## TASK
As the answer, give exactly the lines of the records below from the one with "How do I perform: Open" through the one with "Click the JUARA", ends included and pictures left out.

## Collected data entries
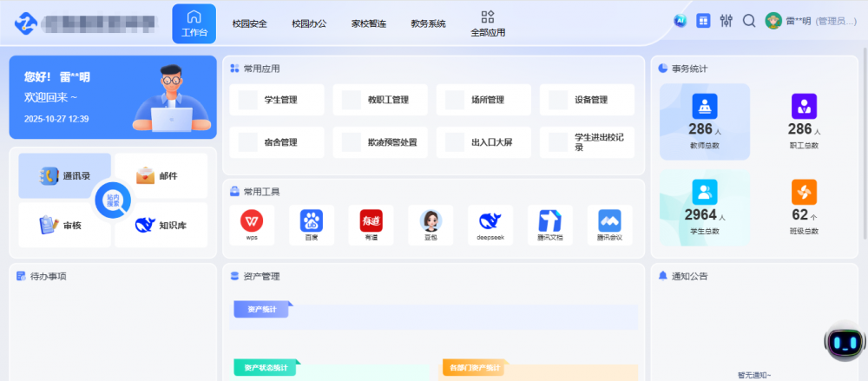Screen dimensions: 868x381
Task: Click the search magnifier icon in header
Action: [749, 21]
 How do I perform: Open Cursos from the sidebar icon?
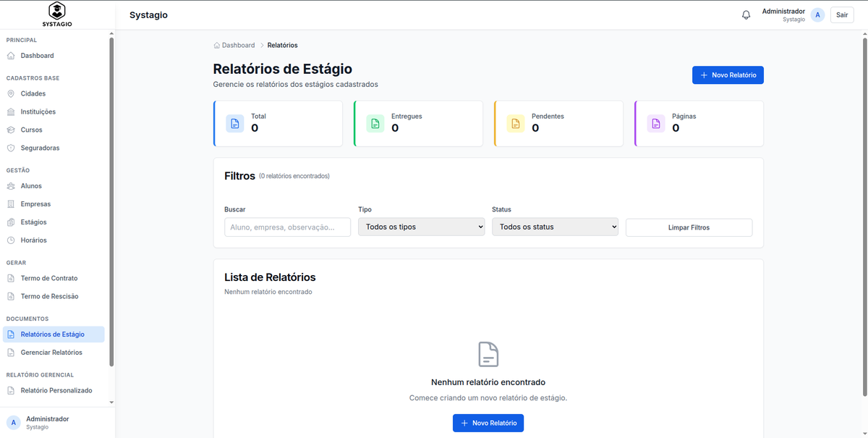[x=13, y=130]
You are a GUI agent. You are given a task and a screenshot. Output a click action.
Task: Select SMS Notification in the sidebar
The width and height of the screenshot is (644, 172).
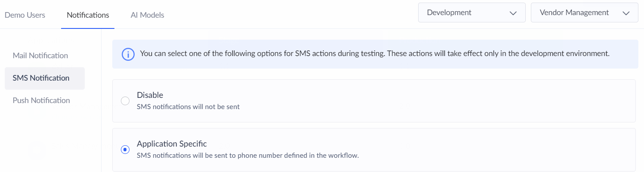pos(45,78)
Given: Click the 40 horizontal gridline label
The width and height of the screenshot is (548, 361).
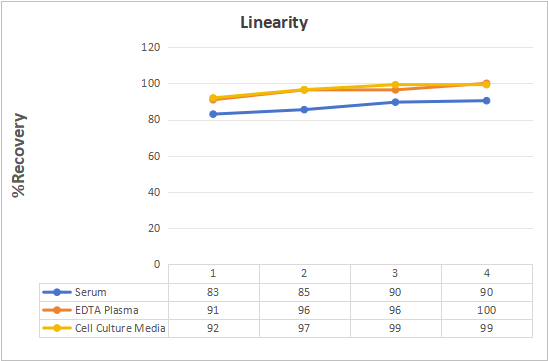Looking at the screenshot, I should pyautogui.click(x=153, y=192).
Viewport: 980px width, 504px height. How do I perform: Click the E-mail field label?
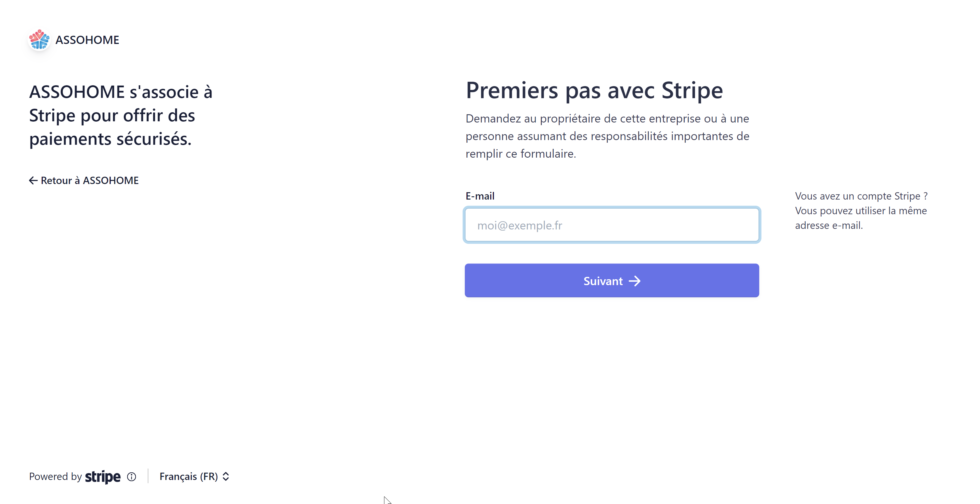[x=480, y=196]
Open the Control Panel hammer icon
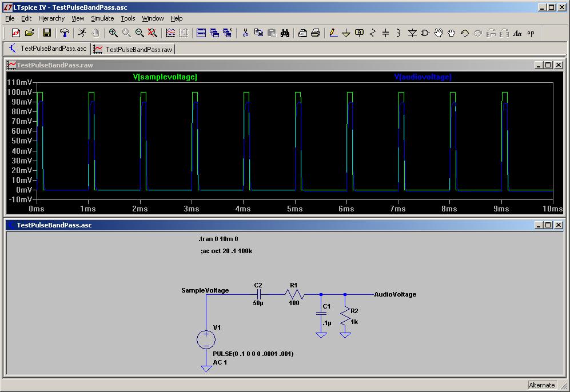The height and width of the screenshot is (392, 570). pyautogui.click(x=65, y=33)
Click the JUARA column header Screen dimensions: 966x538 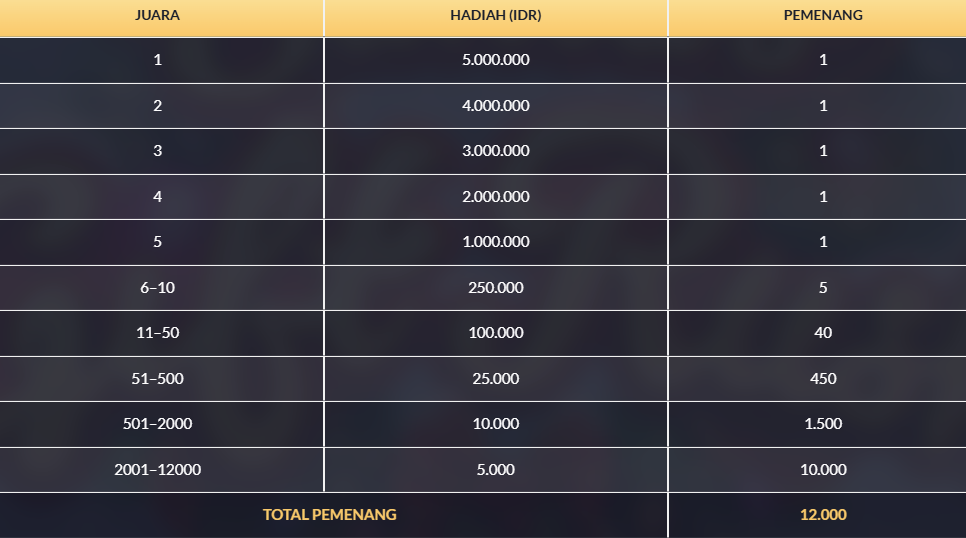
...
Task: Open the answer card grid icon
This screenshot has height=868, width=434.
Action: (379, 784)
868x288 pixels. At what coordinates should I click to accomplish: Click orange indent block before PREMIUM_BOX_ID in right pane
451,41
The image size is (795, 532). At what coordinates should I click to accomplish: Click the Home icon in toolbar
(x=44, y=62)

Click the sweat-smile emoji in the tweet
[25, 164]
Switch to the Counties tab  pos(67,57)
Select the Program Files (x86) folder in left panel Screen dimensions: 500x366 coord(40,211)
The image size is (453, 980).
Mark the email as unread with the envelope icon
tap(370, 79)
...
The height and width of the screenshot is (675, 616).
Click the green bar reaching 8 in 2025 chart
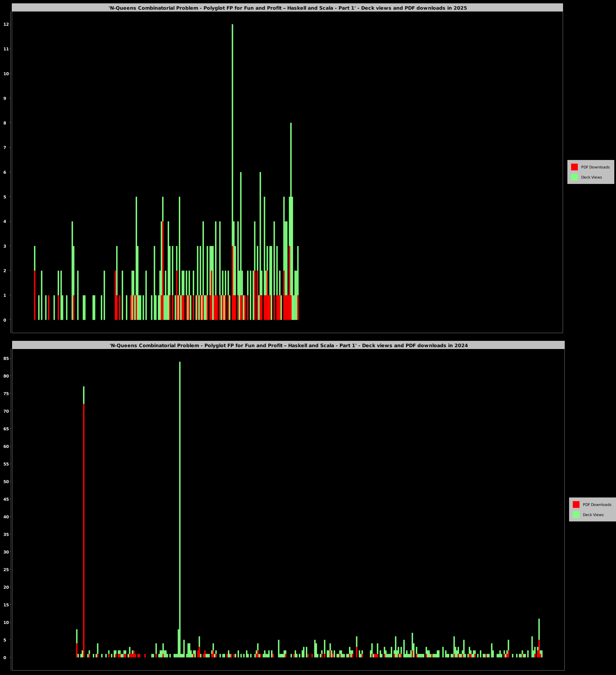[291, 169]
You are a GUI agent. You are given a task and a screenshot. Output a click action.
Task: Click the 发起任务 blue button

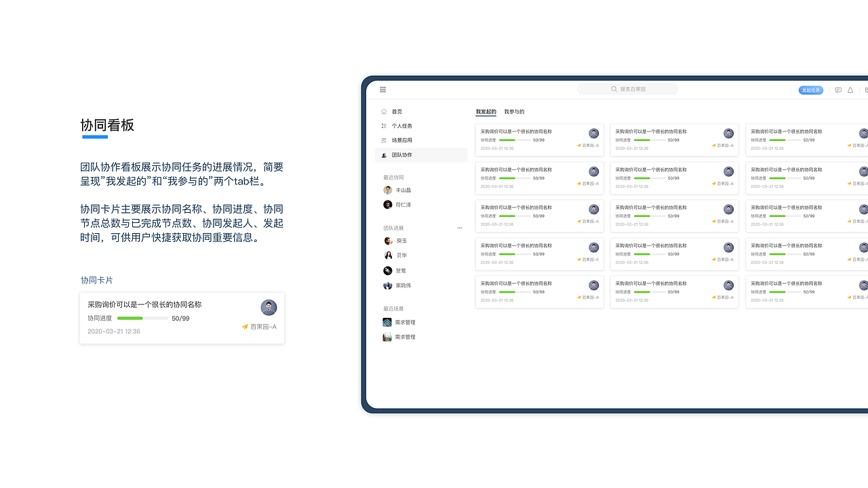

## ANSWER TO THE EXERCISE
 How do I perform: Open Cursos from the sidebar icon?
[x=13, y=130]
You are a GUI agent. You are given a task and a screenshot. Output a click action.
Task: Select SMS Notification in the sidebar
The width and height of the screenshot is (644, 172).
pos(45,78)
Given: Click the 40 horizontal gridline label
The width and height of the screenshot is (548, 361).
Looking at the screenshot, I should pyautogui.click(x=153, y=192).
Viewport: 980px width, 504px height. How do I perform: Click the E-mail field label?
[x=480, y=196]
Open the Control Panel hammer icon
The height and width of the screenshot is (392, 570). pyautogui.click(x=65, y=33)
Click the JUARA column header Screen dimensions: 966x538 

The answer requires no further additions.